Skip to Main Content

Brown School Library Systematic Review Resources and Services

In this guide, Brown School Library describes our available services and resources for supporting your systematic review work.

Types of Searching

There are four kinds of searching that go into a systematic review.

Preliminary Search – This is the kind of searching most people do when they start thinking about conducting a systematic review. The results from a preliminary search are not exhaustive, and they should not be used as the sole source of data for your systematic review. The goals of the preliminary search include: identifying existing reviews, assessing volume of potentially relevant studies (assume an exhaustive search will identify about 2-3 times the number located in a preliminary search), and locating at least 2-5 example articles that meet your review criteria.

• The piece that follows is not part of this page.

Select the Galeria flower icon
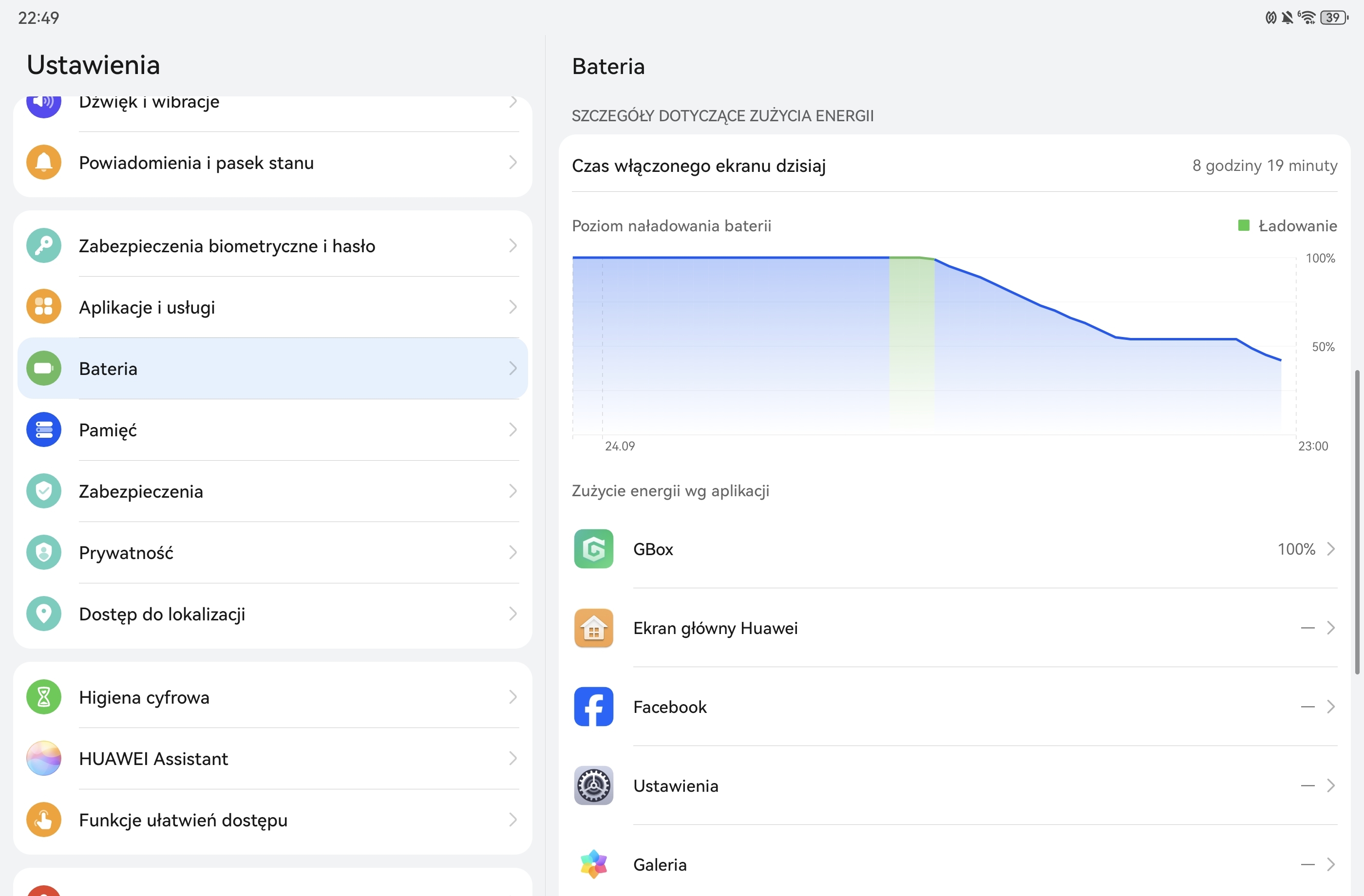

Exhaustive Database and Grey Literature Search – One goal of an exhaustive search is to identify all publications and as much grey literature as possible that meet study requirements. Another goal is to document and report the exhaustive search in such a way that it can be replicated for updates and reproduced by others after publication. For assistance and guidance designing an exhaustive replicable search fill out the Systematic Review Assistance Request Form

Hand Search - Identify grey literature like conference proceedings, posters abstracts, and presented papers not indexed in databases. Sources to hand search include: subject specific professional association websites, major relevant journals, bibliographies of all included studies, and bibliographies of on-topic reviews. It is best for the subject experts to do the hand searching since they are most likely to have access to conference archives on professional society websites. It is important to document all sources searched by hand for reporting and creating the PRISMA Flow Diagram.  (Note: takes a long time to load)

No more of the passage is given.